Berjoang, bekerja, berjoang buat tanah air dan bangsa, geest wil daad buat tanah air dan bangsa, itulah tetap menjadi seruan saya, dari zaman saya masih muda, sampa kezaman sekarang. Geest wil daad buat tanah air dan bangsa itupun menjadi seruanku pada saat sekarang ini kepadamu, hai mahasiswa- mahasiswa, hai pemuda-pemuda dan pemudi-pemudi yang sedang meminum air pengetahuan dari sumbernya Alma mater Gajah Mada! Camkanlah inti sari pidatoku sekarang ini, bahwa pengetahuan, bahwa ilmu, bahwa kennis, bahwa wetenschap, bahwa terori adalah tiada guna, tiada wujud, doelloos, jika tidak dipergunakan untuk mengabdi kepada prakteknya hidup. Buatlah ilmu berdwitunggal dengan amal! Malahan angkatan derajat kemana siswaanmu itu kepada derajatnya mahasiswa patriot, yang sekarang mencari ilmu, untuk kemudian beramal terus menerus dihadirat wajah ibu pratiwi!

Tahukah mahasiswa apa sebab aku sekarang ini bangga? Bukan terutama oleh karena diberi kehormatan doctor honoris causa. Tetapi aku bangga karena alma matermulah yang memanggil aku, Alma matermu! Universitet Gajah Mada yang dilahirkan diatas persadanya amal bagi ibu pratiwi, dilahirkan dalam kancahnya perjoangan ibu pratiwi. Didalam kancahnya tempat menggumpalnya kemauan-kemauan nasional menjadi amal-amal nasional, didalam kancah tempat menggumpulnya nationalewil menjadi nationale daad, didalam kancah tempat menggumpalnya oknum-oknum konstruktif daripada revolusi ktia yang glorieus ini, didalam kancahnya perjoangan, pengorbanan, pengabdian, didalam kancah yang demikian itulah Gajah Madamu ini dilahirkan, didalam kancah yang demikian itulah Gajah Madamu ini menjelma dan bertumbuh, dan aku sungguh terharu bahwa Universitet yang demikian itulah yang menyatakan apresiasinya atas sumbanganku kepada ibu pratiwi.
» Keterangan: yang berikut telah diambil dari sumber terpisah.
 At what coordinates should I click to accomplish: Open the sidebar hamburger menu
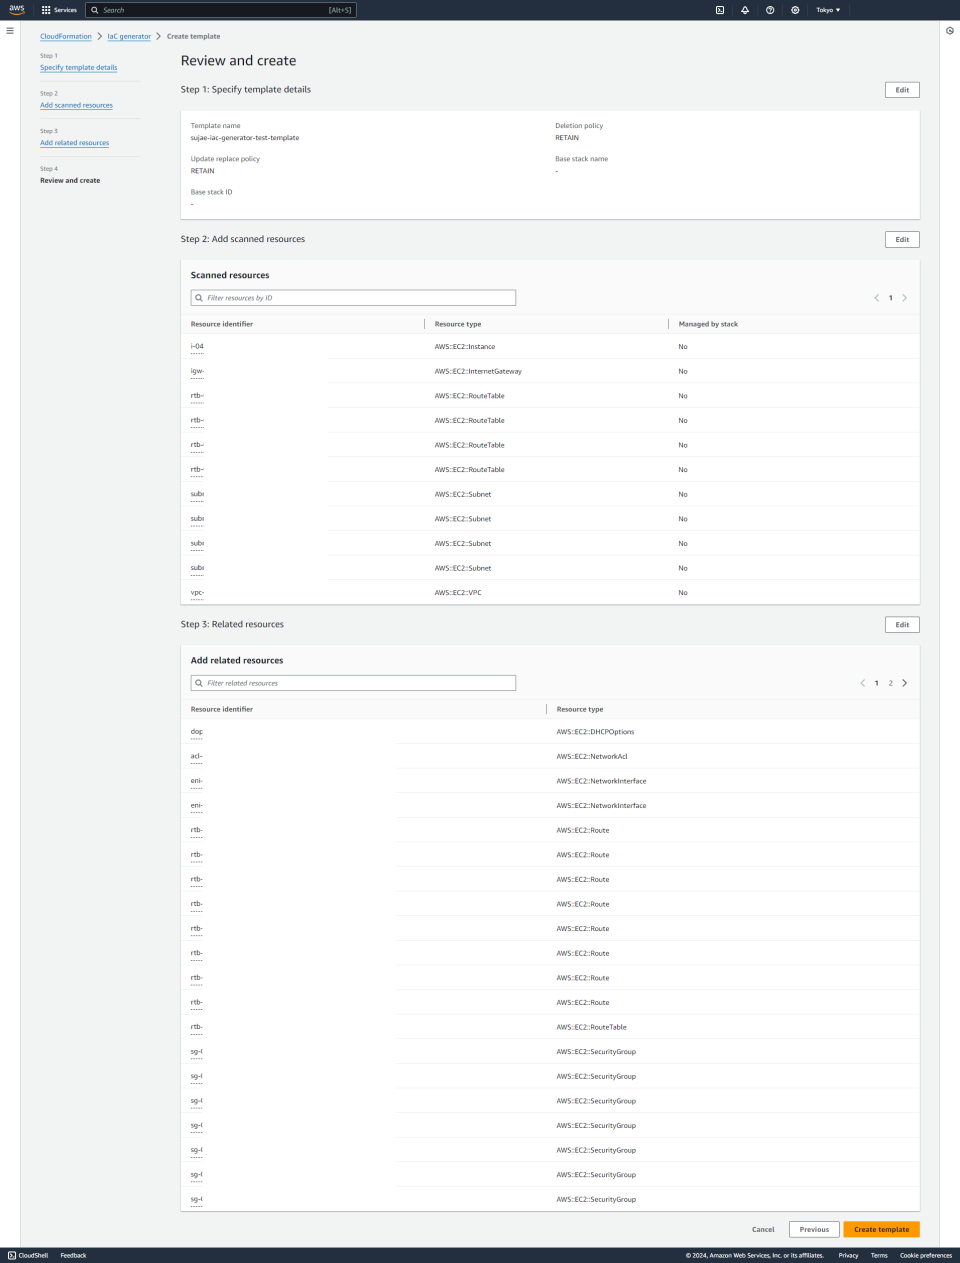click(9, 30)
Dan engkau, engkau adalah mahasiswa- mahasiswa pada Universitet Putera amal dan putera perjoangan itu, engkau adalah asuhan-asuhannya, engkau adalah laksana anak-anak rajawali, adelaarsjong-adelaarsjong, maka tetap setialah kepada jiwa dan cita-cita indukmu itu, sekarang dan kelak, jikalau engkau telah meninggalkan ruangan-ruangan kuliahnya dan telah masuk kedalam prakteknya masyarakat dan prakteknya hidup. Hidupkanlah terus garis pahlawan geest wil daad, hidupkanlah terus garis pejoang geest wil daad! Gajah Mada adalah mata airmu, Gajah Mada adalah sumber airmu, tinggalkanlah kelak Gajah mada ini bukan untuk mati tergenang dalam rawanya ketiadaamalan atau rawanya kemuktian diri-sendiri, tetapi mengalirlah kelaut, tujulah kelaut, capailah laut, Lautnya pengabdian kepada negara dan tanah air, yang berirama, bergelombang, bergelora!
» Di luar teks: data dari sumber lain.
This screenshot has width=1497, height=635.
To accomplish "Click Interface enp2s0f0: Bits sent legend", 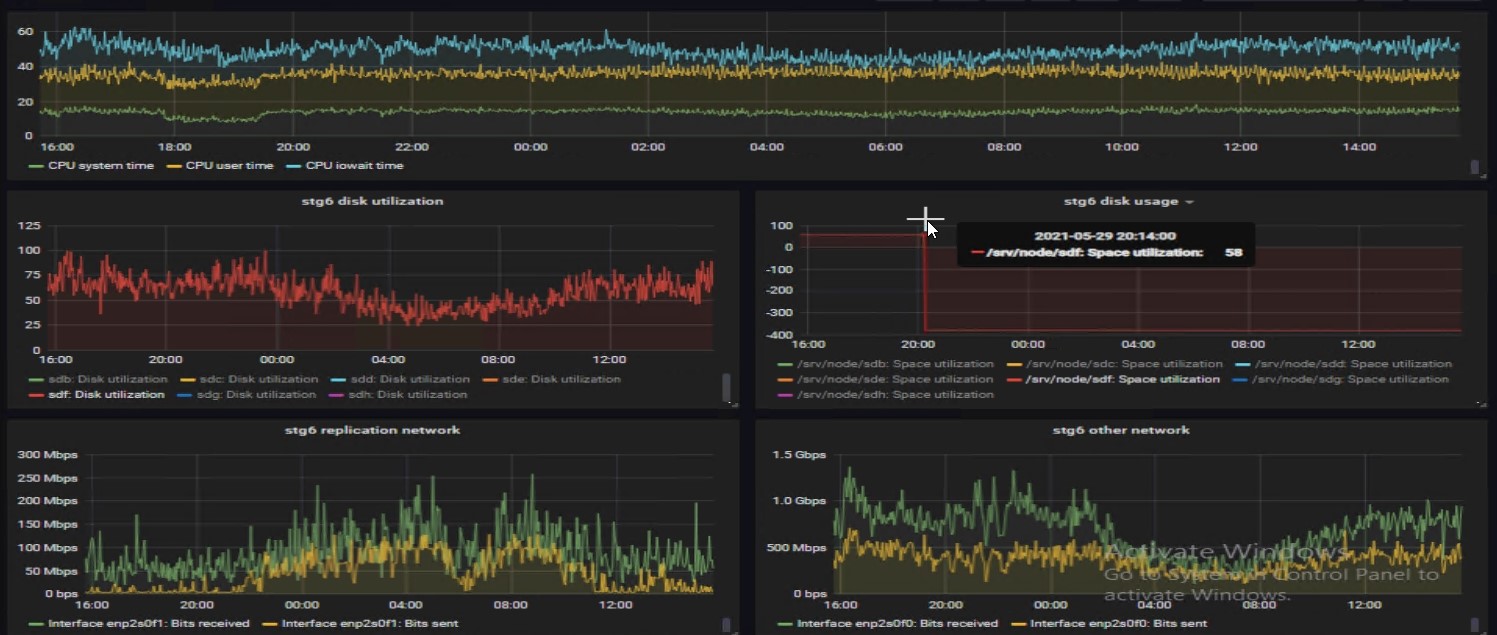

Ambillah, hai mahasiswa- mahasiswa Gajah Mada, ucapan seorang revolusioner Perancis menjadi semboyan hidupmu di masa depan:

“Door de ze op te zoeken, blijft de rivier trouw aan haar bron”

“Dengan menuju kelaut, maka sungai setia kepada sumbernya

Sekianlah!

Merdeka!

Sekali lagi hidupkan terus garis geest wil-daad!